We have begun the Jubilee Year with the opening of the Holy Door in St. Peters. Regarding this Jubilee, Pope Francis wrote:
Pilgrimage is of course a fundamental element of every Jubilee event… The Jubilee Churches along the pilgrimage routes and in the city of Rome can serve as oases of spirituality and places of rest on the pilgrimage of faith, where we can drink from the wellsprings of hope, above all by approaching the sacrament of Reconciliation, the essential starting-point of any true journey of conversion (Spes non confundit, 5).
A pilgrimage of hope for those with faith. Yet our Lord laments: “when the Son of man comes, will he find faith on earth?” (Luke 18:8). Pope Benedict XVI also laments of “a profound crisis of faith that has affected many people” leading to a breakdown of the “unitary cultural matrix” of values inspired by faith—what we call Christian culture (Porta Fidei, 2).
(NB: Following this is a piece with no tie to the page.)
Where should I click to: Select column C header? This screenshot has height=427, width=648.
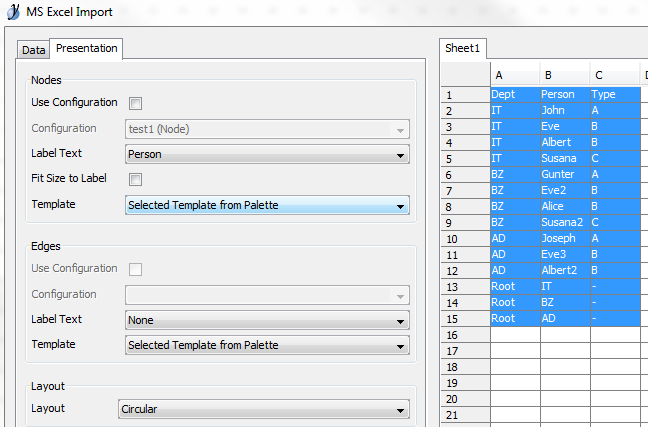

As a result, many Christians are more concerned about the political consequences of religious beliefs—that they may lose their political office or be marginalized in the workplace for beliefs on abortion, gender, “gay-marriage,” etc.—than they are about the eternal consequences of what Christ has revealed. Many of those who were raised in religiously Catholic, Protestant, or Jewish homes are now more concerned about the economy and material comfort than about the moral situation of our country and families. Isn’t this why it is so hard for some to believe in Christ and the truth he has revealed to us?
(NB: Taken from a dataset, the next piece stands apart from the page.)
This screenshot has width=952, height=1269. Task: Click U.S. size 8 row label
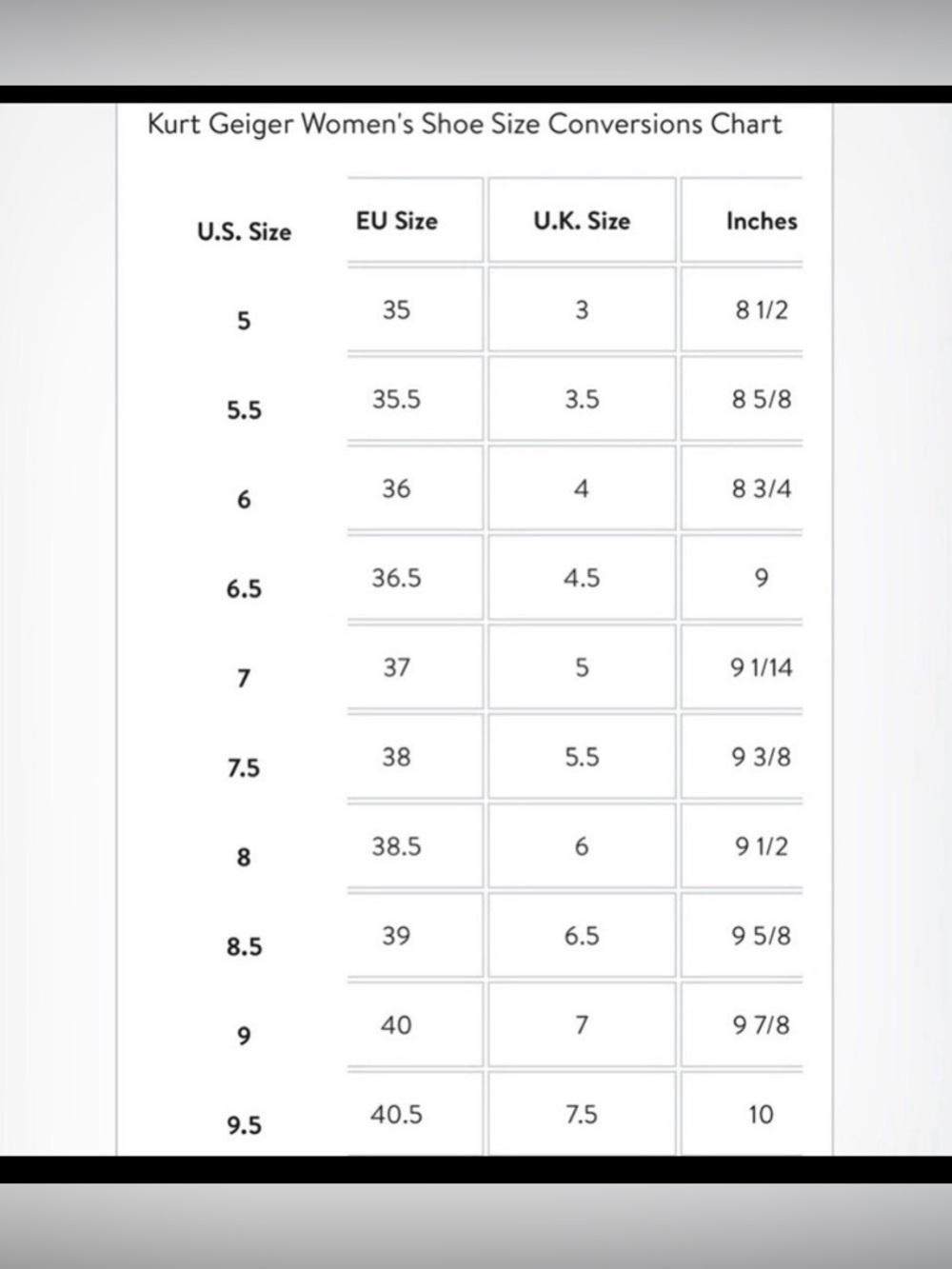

The Jubilee Year is an opportunity to respond anew to Christ’s call to follow him. Yet to follow Christ we need to be ready to give up our comfort, as our Lord warned: “Foxes have holes, and birds of the air have nests; but the Son of man has nowhere to lay his head” (Matthew 8:20). Are you ready for that?
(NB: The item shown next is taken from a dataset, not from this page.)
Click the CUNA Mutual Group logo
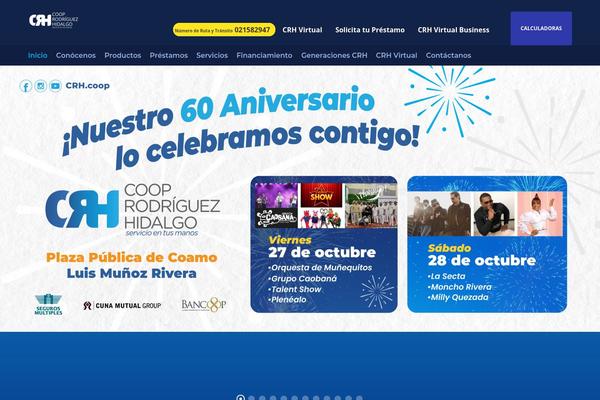Image resolution: width=600 pixels, height=400 pixels. click(x=122, y=305)
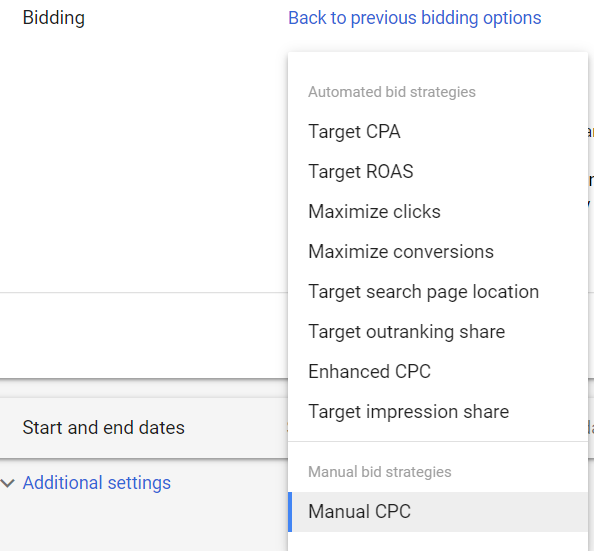Choose Target ROAS from the list
This screenshot has height=551, width=594.
438,171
Knowledge of our Faith can enrich our relationship with each person of the Blessed Trinity—the Father, Son, and Holy Spirit. If we really love the Triune God, we should want to know all we can about each person we love. God reveals himself as a family—a Trinity of persons—and then how he welcomes us into his family—the Church, with its members, the saints—through a relationship with each person. So, we develop a good child-like relationship with God the Father; we enter into a deep love with Christ who is our brother, friend, and love; and we nurture the new Life that dwells within us—the Holy Spirit—who inspires and moves us to love even more.
Sacraments are key to our Pilgrimage of Hope. Sacraments are the expressions of love between God and us, establishing and deepening that love. We are baptized “in the name of the Father, and of the Son, and of the Holy Spirit” to enter into God’s family; we confess our sins to reestablish those relationships; as we adore Christ in the Eucharist, attend the sacrifice of the Mass, and receive Holy Communion we are fed by the Father, we experience Christ’s total and sacrificial love, and the Holy Spirit bonds us into a communion of love with Christ.
God’s mercy allows us face life’s most important pilgrimage of hope, the one to eternal life, a fulfillment and continuation of our earthly life: if we live our life as though God didn’t exist would we want to live our eternity as though He did?
So, let us live and embrace this Jubilee Year as we direct our daily lives toward the final encounter with Jesus Christ in our heavenly home.